▶ **Task requirements**
Every entry below needs to be repeated exactly as written.

Source records:

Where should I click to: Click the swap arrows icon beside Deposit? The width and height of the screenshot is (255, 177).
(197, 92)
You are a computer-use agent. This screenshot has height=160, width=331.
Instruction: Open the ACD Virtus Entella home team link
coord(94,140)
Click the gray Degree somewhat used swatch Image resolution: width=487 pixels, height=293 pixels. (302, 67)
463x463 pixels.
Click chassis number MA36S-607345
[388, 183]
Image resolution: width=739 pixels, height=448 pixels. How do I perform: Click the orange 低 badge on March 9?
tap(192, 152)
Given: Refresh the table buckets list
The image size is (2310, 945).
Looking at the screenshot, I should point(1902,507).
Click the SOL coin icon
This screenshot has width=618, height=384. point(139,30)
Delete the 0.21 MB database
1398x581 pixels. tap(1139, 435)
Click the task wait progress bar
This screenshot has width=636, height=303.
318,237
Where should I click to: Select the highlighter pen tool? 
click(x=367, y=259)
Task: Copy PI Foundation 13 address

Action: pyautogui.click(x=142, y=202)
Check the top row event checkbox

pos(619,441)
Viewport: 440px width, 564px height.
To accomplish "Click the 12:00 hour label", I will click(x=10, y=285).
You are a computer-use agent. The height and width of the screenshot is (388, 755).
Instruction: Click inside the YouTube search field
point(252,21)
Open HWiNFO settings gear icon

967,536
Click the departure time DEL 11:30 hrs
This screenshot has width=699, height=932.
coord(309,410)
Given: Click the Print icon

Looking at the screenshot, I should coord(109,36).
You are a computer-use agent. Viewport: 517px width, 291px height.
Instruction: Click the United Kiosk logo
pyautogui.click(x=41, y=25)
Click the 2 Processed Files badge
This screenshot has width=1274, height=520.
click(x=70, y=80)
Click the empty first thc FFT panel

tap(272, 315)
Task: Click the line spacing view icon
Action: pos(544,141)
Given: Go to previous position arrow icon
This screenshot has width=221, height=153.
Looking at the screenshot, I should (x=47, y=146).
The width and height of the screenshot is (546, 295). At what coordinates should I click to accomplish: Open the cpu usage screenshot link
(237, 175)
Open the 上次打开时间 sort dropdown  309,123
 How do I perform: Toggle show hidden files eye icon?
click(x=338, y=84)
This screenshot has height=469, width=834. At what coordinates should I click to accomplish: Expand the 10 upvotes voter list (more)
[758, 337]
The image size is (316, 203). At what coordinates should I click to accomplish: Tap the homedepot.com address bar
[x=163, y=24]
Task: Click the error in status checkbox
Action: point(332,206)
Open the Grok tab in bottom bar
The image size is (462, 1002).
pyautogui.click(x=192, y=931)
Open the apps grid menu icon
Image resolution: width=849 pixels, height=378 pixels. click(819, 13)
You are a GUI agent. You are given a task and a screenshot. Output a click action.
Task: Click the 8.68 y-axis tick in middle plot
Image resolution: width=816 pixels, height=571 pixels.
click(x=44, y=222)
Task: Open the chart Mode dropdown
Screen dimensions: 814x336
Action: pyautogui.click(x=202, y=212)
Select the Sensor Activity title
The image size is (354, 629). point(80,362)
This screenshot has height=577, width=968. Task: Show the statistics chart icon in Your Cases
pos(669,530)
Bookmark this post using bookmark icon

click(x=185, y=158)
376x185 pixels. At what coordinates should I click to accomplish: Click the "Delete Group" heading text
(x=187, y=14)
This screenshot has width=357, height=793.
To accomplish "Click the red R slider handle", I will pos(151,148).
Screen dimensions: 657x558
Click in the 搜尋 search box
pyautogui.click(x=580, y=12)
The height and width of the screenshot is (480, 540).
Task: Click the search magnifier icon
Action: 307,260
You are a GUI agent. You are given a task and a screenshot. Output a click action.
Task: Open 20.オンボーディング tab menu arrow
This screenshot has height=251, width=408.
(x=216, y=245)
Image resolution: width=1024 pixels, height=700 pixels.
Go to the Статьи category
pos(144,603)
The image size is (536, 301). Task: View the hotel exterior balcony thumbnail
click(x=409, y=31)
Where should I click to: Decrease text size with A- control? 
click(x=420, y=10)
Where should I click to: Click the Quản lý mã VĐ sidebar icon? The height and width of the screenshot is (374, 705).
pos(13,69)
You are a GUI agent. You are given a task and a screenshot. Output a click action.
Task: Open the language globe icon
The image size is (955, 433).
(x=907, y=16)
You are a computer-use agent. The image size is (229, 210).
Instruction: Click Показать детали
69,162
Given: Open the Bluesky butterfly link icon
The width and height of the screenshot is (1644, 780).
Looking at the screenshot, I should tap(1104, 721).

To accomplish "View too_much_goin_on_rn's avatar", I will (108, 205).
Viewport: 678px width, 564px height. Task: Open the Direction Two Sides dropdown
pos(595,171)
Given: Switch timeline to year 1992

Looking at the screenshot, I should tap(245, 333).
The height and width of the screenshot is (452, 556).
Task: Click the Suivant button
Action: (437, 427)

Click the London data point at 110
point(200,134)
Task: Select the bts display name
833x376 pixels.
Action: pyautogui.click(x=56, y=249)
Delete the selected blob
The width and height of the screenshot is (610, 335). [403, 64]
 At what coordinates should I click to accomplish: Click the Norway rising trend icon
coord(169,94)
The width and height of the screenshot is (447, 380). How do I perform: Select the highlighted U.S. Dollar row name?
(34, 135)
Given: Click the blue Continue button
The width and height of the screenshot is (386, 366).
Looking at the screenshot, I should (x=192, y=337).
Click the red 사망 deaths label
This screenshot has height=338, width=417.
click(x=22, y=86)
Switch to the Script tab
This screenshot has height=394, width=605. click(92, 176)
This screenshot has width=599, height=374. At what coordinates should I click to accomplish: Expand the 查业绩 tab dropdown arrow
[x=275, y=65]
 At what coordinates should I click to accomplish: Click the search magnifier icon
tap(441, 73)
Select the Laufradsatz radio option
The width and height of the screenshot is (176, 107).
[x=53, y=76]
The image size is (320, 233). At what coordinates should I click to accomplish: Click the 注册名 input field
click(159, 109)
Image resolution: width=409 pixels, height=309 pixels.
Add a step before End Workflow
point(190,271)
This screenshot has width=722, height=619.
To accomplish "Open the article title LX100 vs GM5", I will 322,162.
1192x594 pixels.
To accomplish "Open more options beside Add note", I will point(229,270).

▶ **The completed task**
Where should I click to: Click the swap arrows icon beside Deposit? The width and height of the screenshot is (255, 177).
(197, 92)
You are a computer-use agent. This screenshot has height=160, width=331.
Instruction: Open the ACD Virtus Entella home team link
coord(94,140)
Click the gray Degree somewhat used swatch Image resolution: width=487 pixels, height=293 pixels. (302, 67)
463x463 pixels.
Click chassis number MA36S-607345
[388, 183]
Image resolution: width=739 pixels, height=448 pixels. How do I perform: Click the orange 低 badge on March 9?
tap(192, 152)
Given: Refresh the table buckets list
The image size is (2310, 945).
Looking at the screenshot, I should point(1902,507).
Click the SOL coin icon
This screenshot has width=618, height=384. point(139,30)
Delete the 0.21 MB database
1398x581 pixels. tap(1139, 435)
Click the task wait progress bar
This screenshot has width=636, height=303.
318,237
Where should I click to: Select the highlighter pen tool? 
click(x=367, y=259)
Task: Copy PI Foundation 13 address

Action: pyautogui.click(x=142, y=202)
Check the top row event checkbox

pos(619,441)
Viewport: 440px width, 564px height.
To accomplish "Click the 12:00 hour label", I will click(x=10, y=285).
You are a computer-use agent. The height and width of the screenshot is (388, 755).
Instruction: Click inside the YouTube search field
point(252,21)
Open HWiNFO settings gear icon

967,536
Click the departure time DEL 11:30 hrs
This screenshot has width=699, height=932.
coord(309,410)
Given: Click the Print icon

Looking at the screenshot, I should coord(109,36).
You are a computer-use agent. Viewport: 517px width, 291px height.
Instruction: Click the United Kiosk logo
pyautogui.click(x=41, y=25)
Click the 2 Processed Files badge
This screenshot has width=1274, height=520.
click(x=70, y=80)
Click the empty first thc FFT panel

tap(272, 315)
Task: Click the line spacing view icon
Action: pos(544,141)
Given: Go to previous position arrow icon
This screenshot has width=221, height=153.
Looking at the screenshot, I should (x=47, y=146).
The width and height of the screenshot is (546, 295). At what coordinates should I click to accomplish: Open the cpu usage screenshot link
(237, 175)
Open the 上次打开时间 sort dropdown  309,123
 How do I perform: Toggle show hidden files eye icon?
click(x=338, y=84)
This screenshot has height=469, width=834. At what coordinates should I click to accomplish: Expand the 10 upvotes voter list (more)
[758, 337]
The image size is (316, 203). At what coordinates should I click to accomplish: Tap the homedepot.com address bar
[x=163, y=24]
Task: Click the error in status checkbox
Action: point(332,206)
Open the Grok tab in bottom bar
The image size is (462, 1002).
pyautogui.click(x=192, y=931)
Open the apps grid menu icon
Image resolution: width=849 pixels, height=378 pixels. click(819, 13)
You are a GUI agent. You are given a task and a screenshot. Output a click action.
Task: Click the 8.68 y-axis tick in middle plot
Image resolution: width=816 pixels, height=571 pixels.
click(x=44, y=222)
Task: Open the chart Mode dropdown
Screen dimensions: 814x336
Action: pyautogui.click(x=202, y=212)
Select the Sensor Activity title
The image size is (354, 629). point(80,362)
This screenshot has height=577, width=968. Task: Show the statistics chart icon in Your Cases
pos(669,530)
Bookmark this post using bookmark icon

click(x=185, y=158)
376x185 pixels. At what coordinates should I click to accomplish: Click the "Delete Group" heading text
(x=187, y=14)
This screenshot has width=357, height=793.
To accomplish "Click the red R slider handle", I will pos(151,148).
Screen dimensions: 657x558
Click in the 搜尋 search box
pyautogui.click(x=580, y=12)
The height and width of the screenshot is (480, 540).
Task: Click the search magnifier icon
Action: 307,260
You are a GUI agent. You are given a task and a screenshot. Output a click action.
Task: Open 20.オンボーディング tab menu arrow
This screenshot has height=251, width=408.
(x=216, y=245)
Image resolution: width=1024 pixels, height=700 pixels.
Go to the Статьи category
pos(144,603)
The image size is (536, 301). Task: View the hotel exterior balcony thumbnail
click(x=409, y=31)
Where should I click to: Decrease text size with A- control? 
click(x=420, y=10)
Where should I click to: Click the Quản lý mã VĐ sidebar icon? The height and width of the screenshot is (374, 705).
pos(13,69)
You are a GUI agent. You are given a task and a screenshot. Output a click action.
Task: Open the language globe icon
The image size is (955, 433).
(x=907, y=16)
You are a computer-use agent. The image size is (229, 210).
Instruction: Click Показать детали
69,162
Given: Open the Bluesky butterfly link icon
The width and height of the screenshot is (1644, 780).
Looking at the screenshot, I should tap(1104, 721).

To accomplish "View too_much_goin_on_rn's avatar", I will (108, 205).
Viewport: 678px width, 564px height. Task: Open the Direction Two Sides dropdown
pos(595,171)
Given: Switch timeline to year 1992

Looking at the screenshot, I should tap(245, 333).
The height and width of the screenshot is (452, 556).
Task: Click the Suivant button
Action: (437, 427)

Click the London data point at 110
point(200,134)
Task: Select the bts display name
833x376 pixels.
Action: pyautogui.click(x=56, y=249)
Delete the selected blob
The width and height of the screenshot is (610, 335). [403, 64]
 At what coordinates should I click to accomplish: Click the Norway rising trend icon
coord(169,94)
The width and height of the screenshot is (447, 380). How do I perform: Select the highlighted U.S. Dollar row name?
(34, 135)
Given: Click the blue Continue button
The width and height of the screenshot is (386, 366).
Looking at the screenshot, I should (x=192, y=337).
Click the red 사망 deaths label
This screenshot has height=338, width=417.
click(x=22, y=86)
Switch to the Script tab
This screenshot has height=394, width=605. click(92, 176)
This screenshot has width=599, height=374. At what coordinates should I click to accomplish: Expand the 查业绩 tab dropdown arrow
[x=275, y=65]
 At what coordinates should I click to accomplish: Click the search magnifier icon
tap(441, 73)
Select the Laufradsatz radio option
The width and height of the screenshot is (176, 107).
[x=53, y=76]
The image size is (320, 233). At what coordinates should I click to accomplish: Click the 注册名 input field
click(159, 109)
Image resolution: width=409 pixels, height=309 pixels.
Add a step before End Workflow
point(190,271)
This screenshot has width=722, height=619.
To accomplish "Open the article title LX100 vs GM5", I will 322,162.
1192x594 pixels.
To accomplish "Open more options beside Add note", I will point(229,270).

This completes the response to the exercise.